▸ EXERCISE:
Your answer is to be the exact text of the lines from the one containing "Task: Click the 7.25 total score" through the final line of the entries, restated in full, with pictures omitted.

Segment Start: THE DATA

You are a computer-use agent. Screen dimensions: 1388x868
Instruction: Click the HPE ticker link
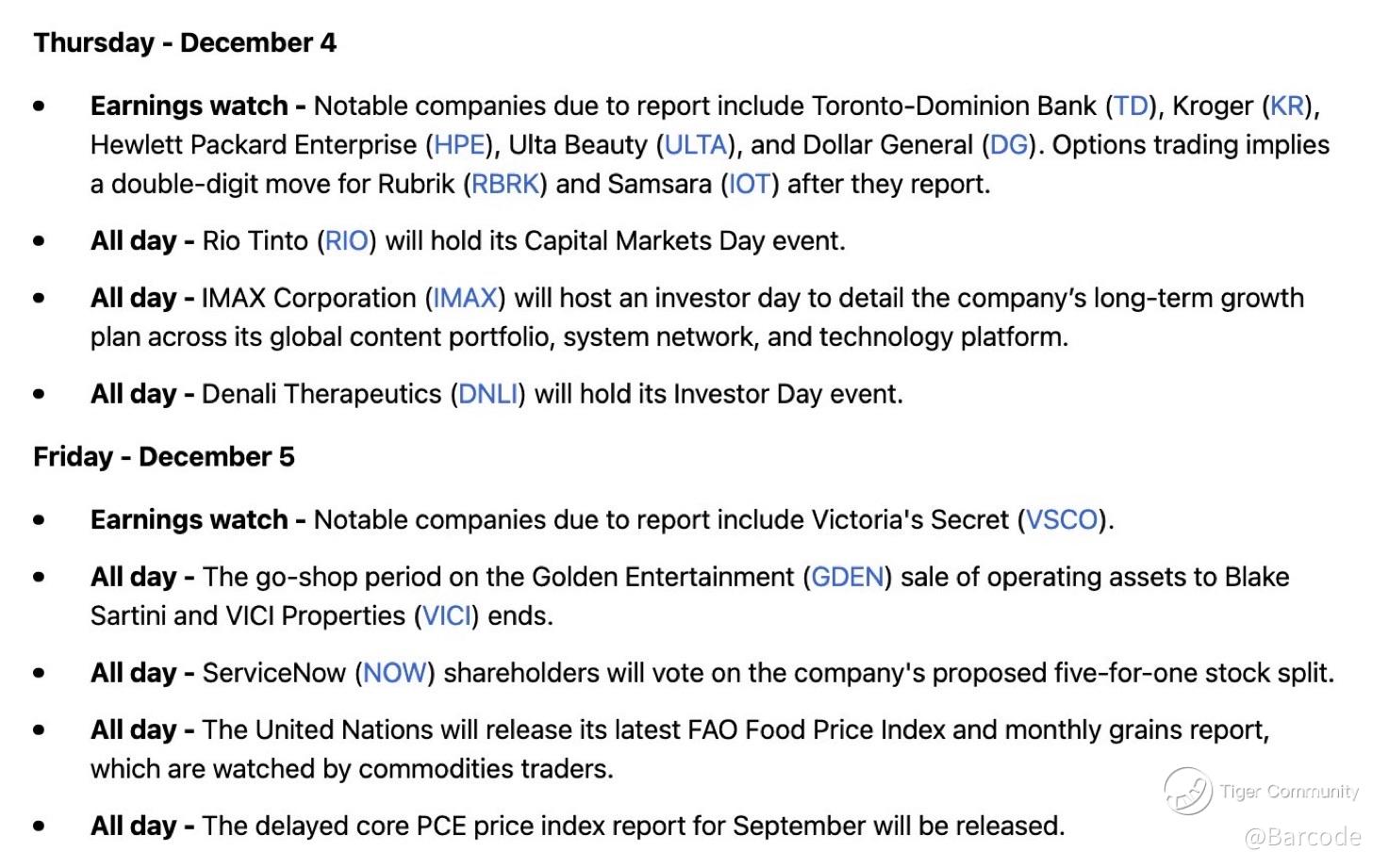(x=459, y=145)
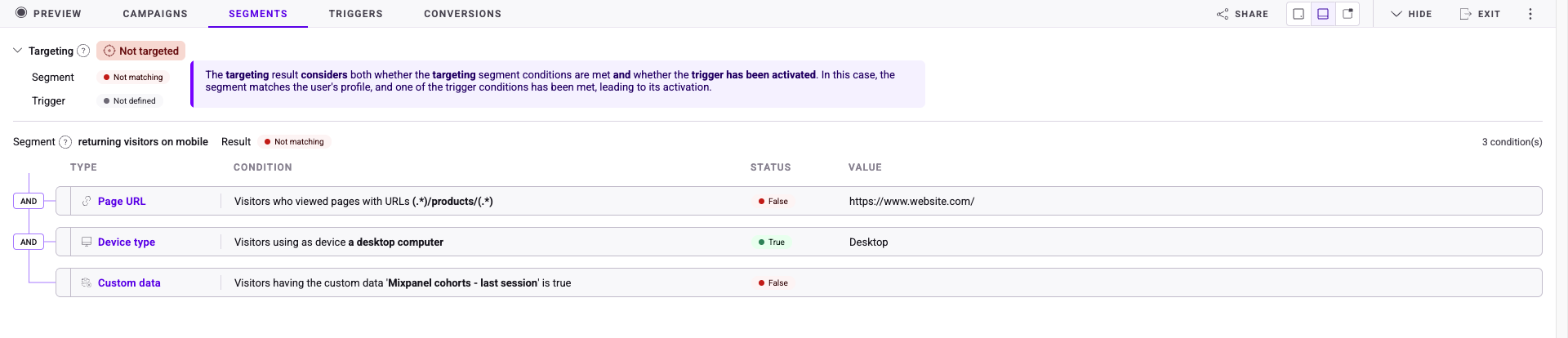
Task: Select the bottom-docked panel layout icon
Action: tap(1323, 14)
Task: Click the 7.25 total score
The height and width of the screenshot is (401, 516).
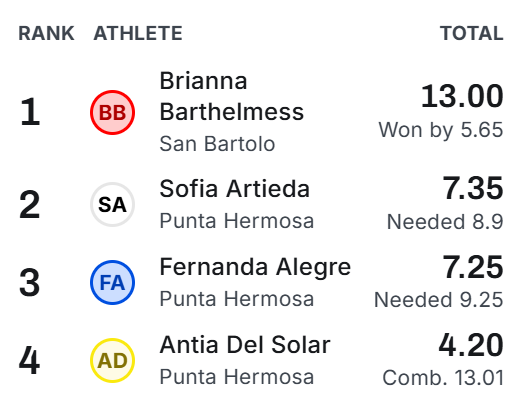Action: coord(473,267)
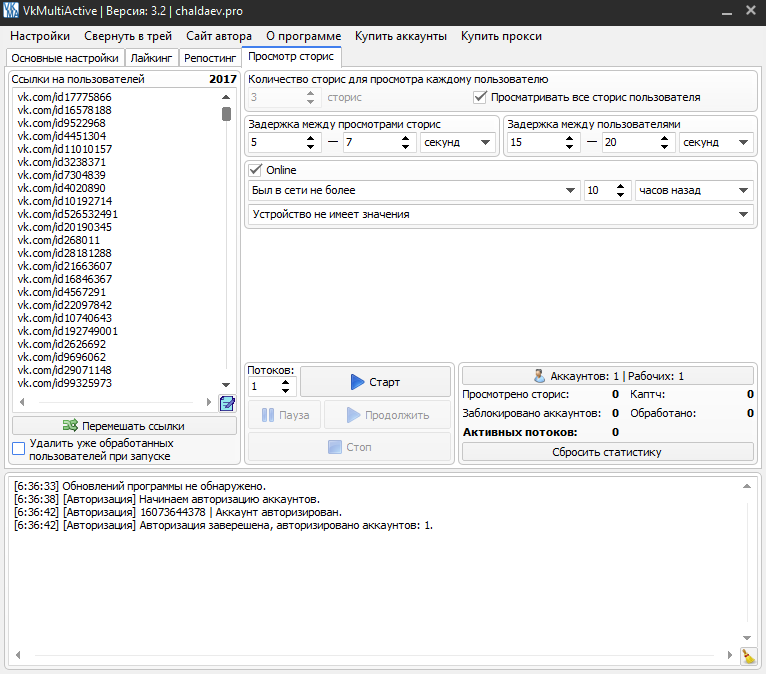Increase the Потоков thread count arrow
Screen dimensions: 766x674
pos(287,381)
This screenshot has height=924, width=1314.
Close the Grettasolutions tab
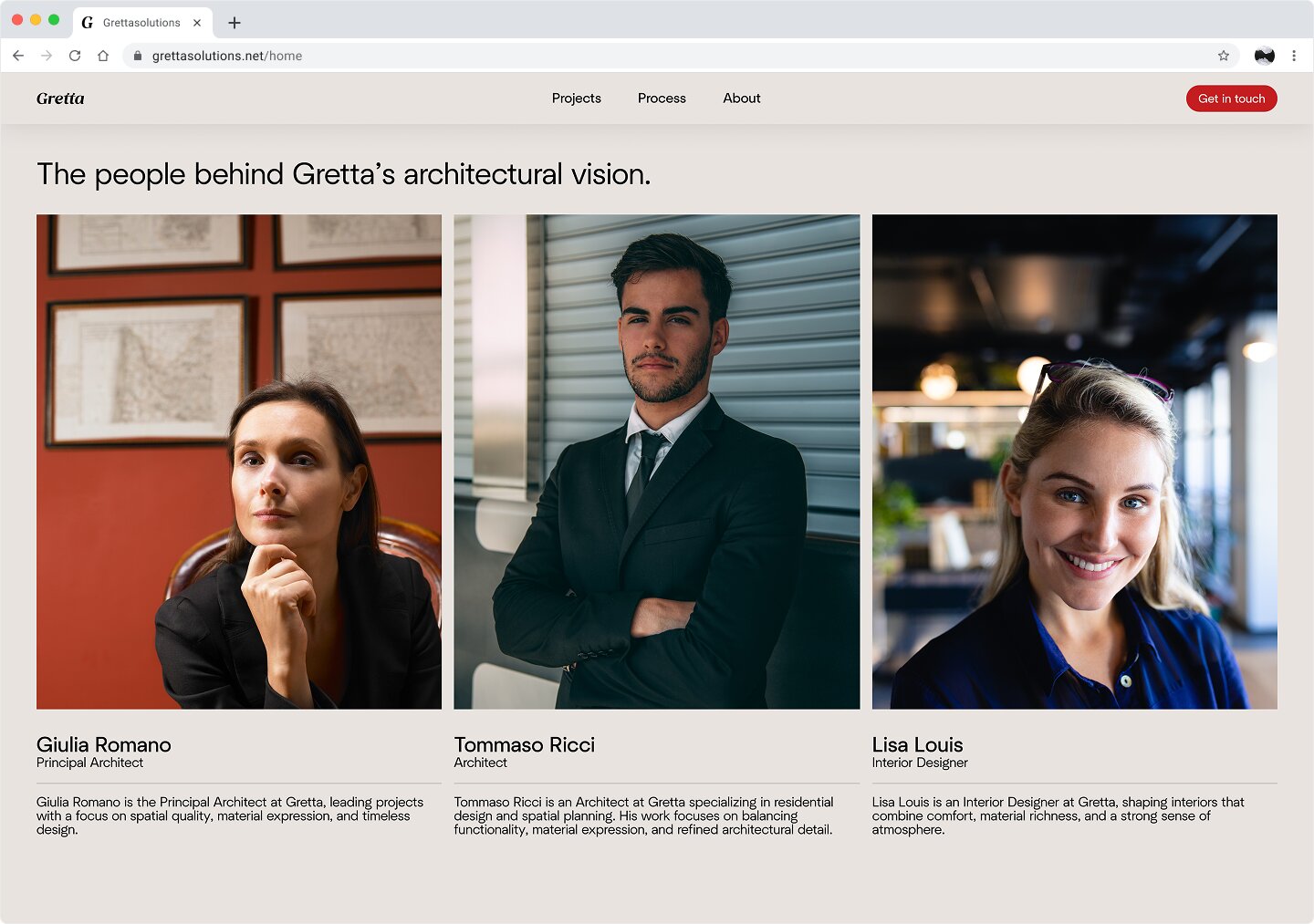click(x=197, y=23)
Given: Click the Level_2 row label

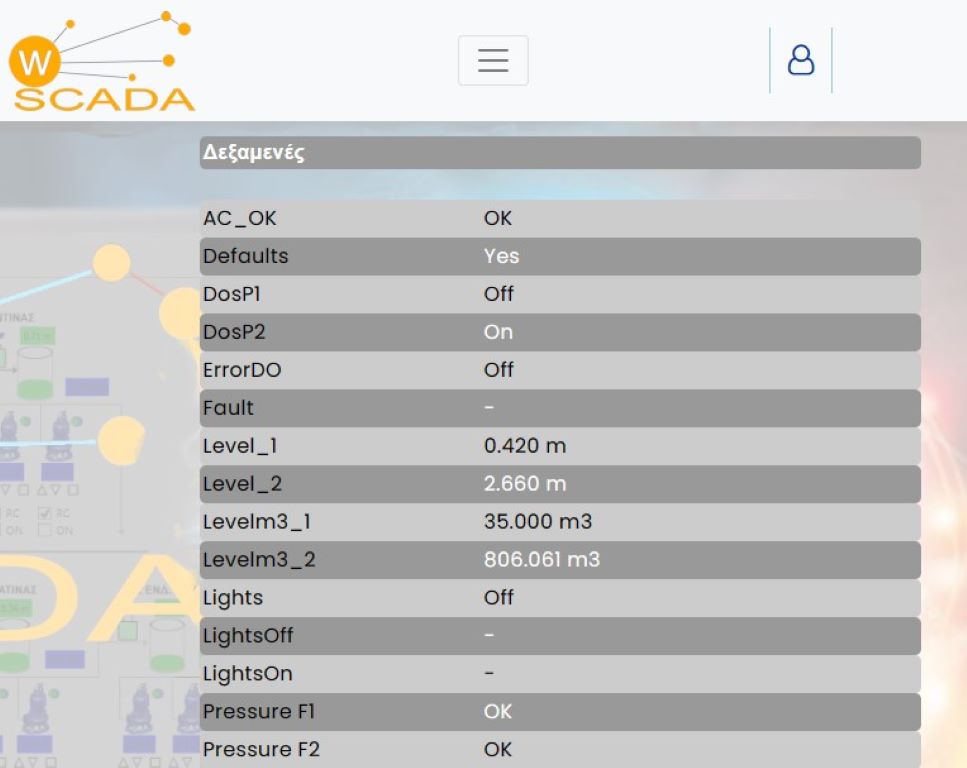Looking at the screenshot, I should (242, 484).
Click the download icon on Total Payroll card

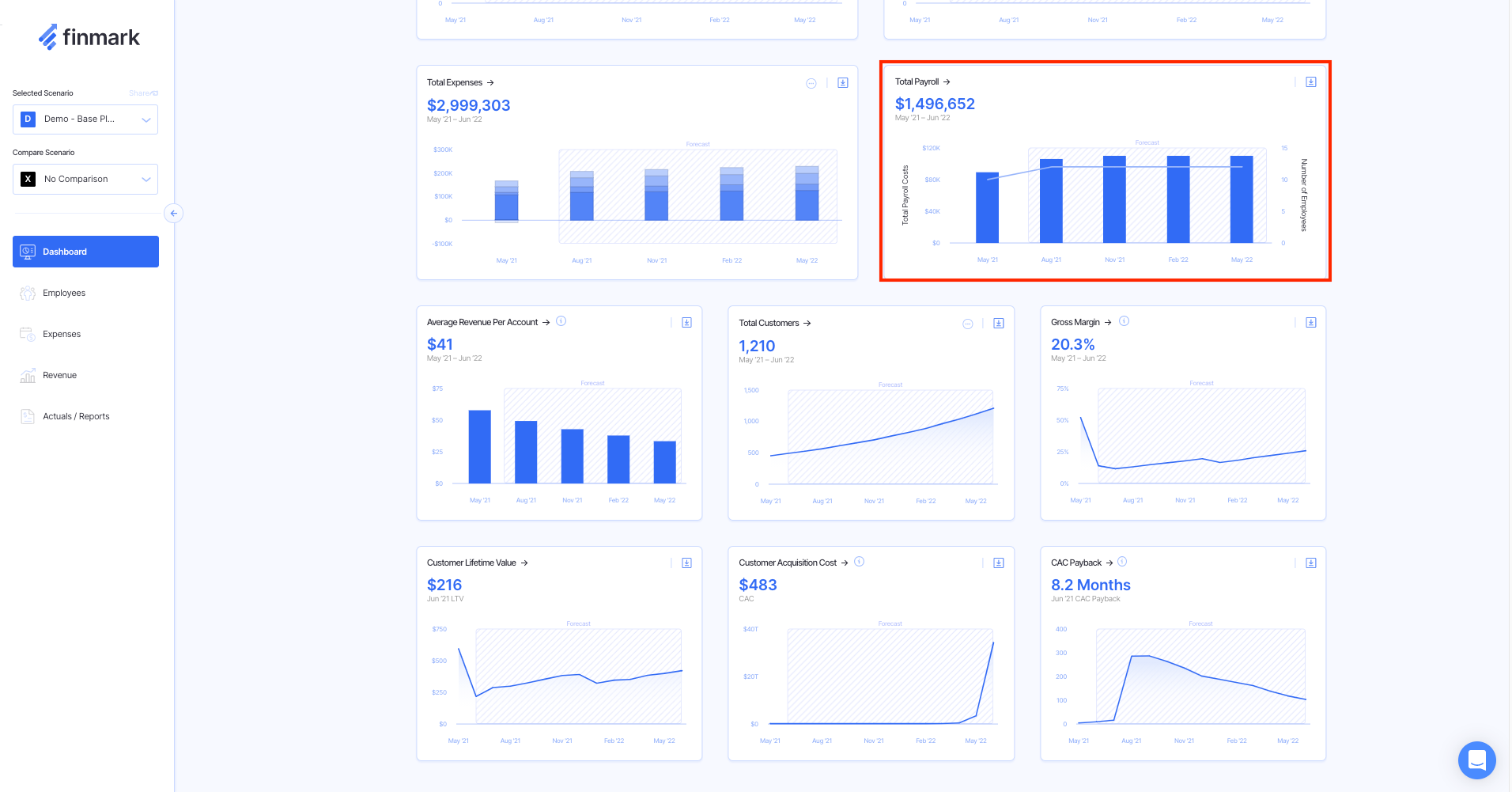coord(1310,82)
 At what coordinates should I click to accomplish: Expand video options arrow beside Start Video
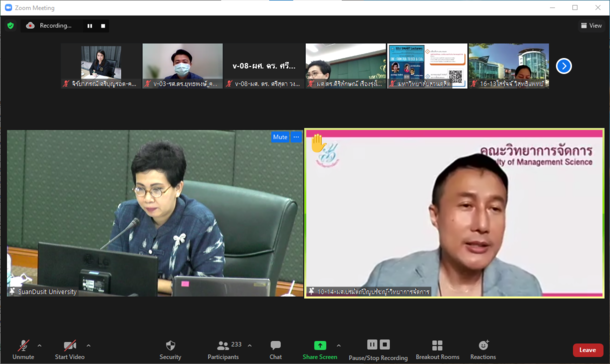click(x=88, y=345)
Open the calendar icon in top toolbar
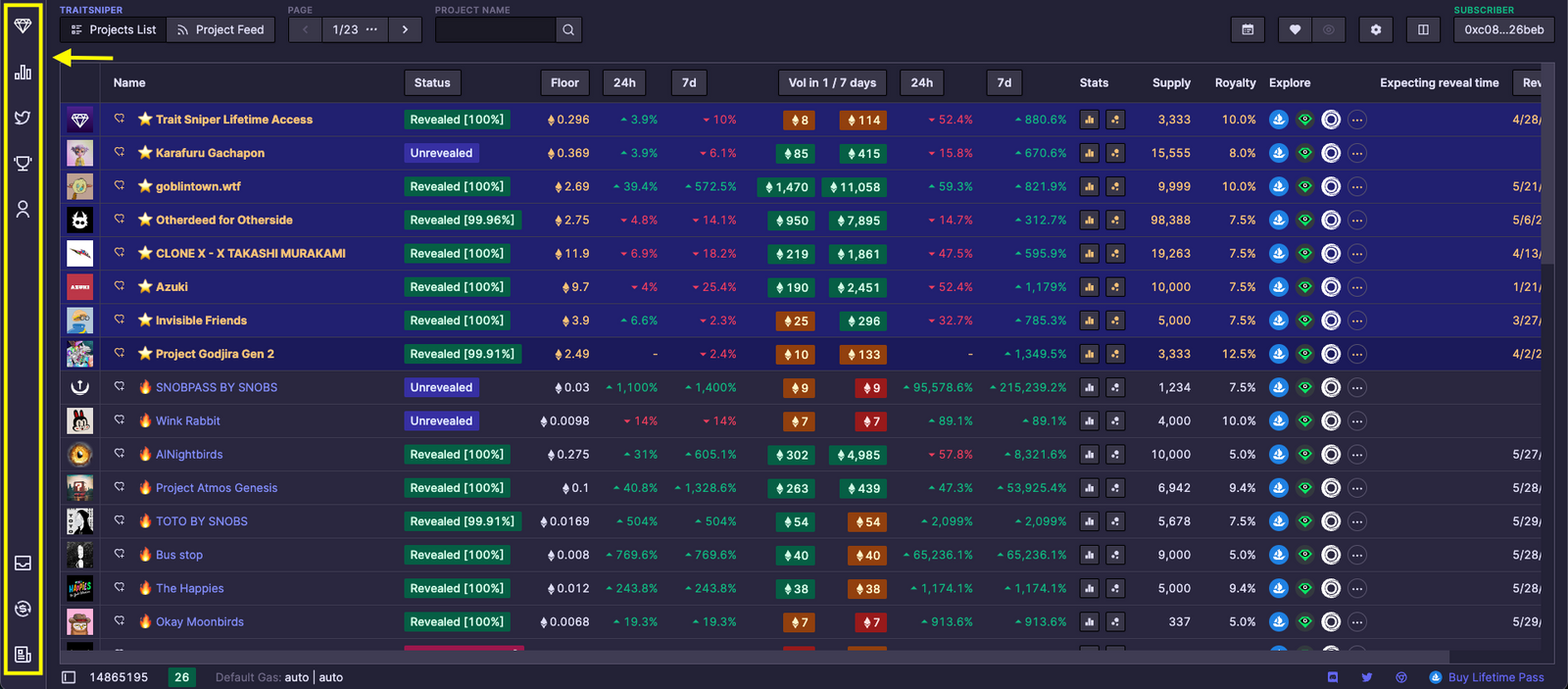This screenshot has width=1568, height=689. click(1248, 29)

Segment End: THE DATA

▸ EXPECTED ANSWER:
Task: Click the 7.25 total score
The height and width of the screenshot is (401, 516).
Action: coord(473,267)
Increase the Потоков thread count arrow
Screen dimensions: 766x674
pos(287,381)
This screenshot has height=924, width=1314.
Close the Grettasolutions tab
click(x=197, y=23)
Given: Click the Level_2 row label

Looking at the screenshot, I should (242, 484).
Click the download icon on Total Payroll card

coord(1310,82)
 At what coordinates should I click to accomplish: Expand video options arrow beside Start Video
click(x=88, y=345)
Open the calendar icon in top toolbar
This screenshot has width=1568, height=689. click(1248, 29)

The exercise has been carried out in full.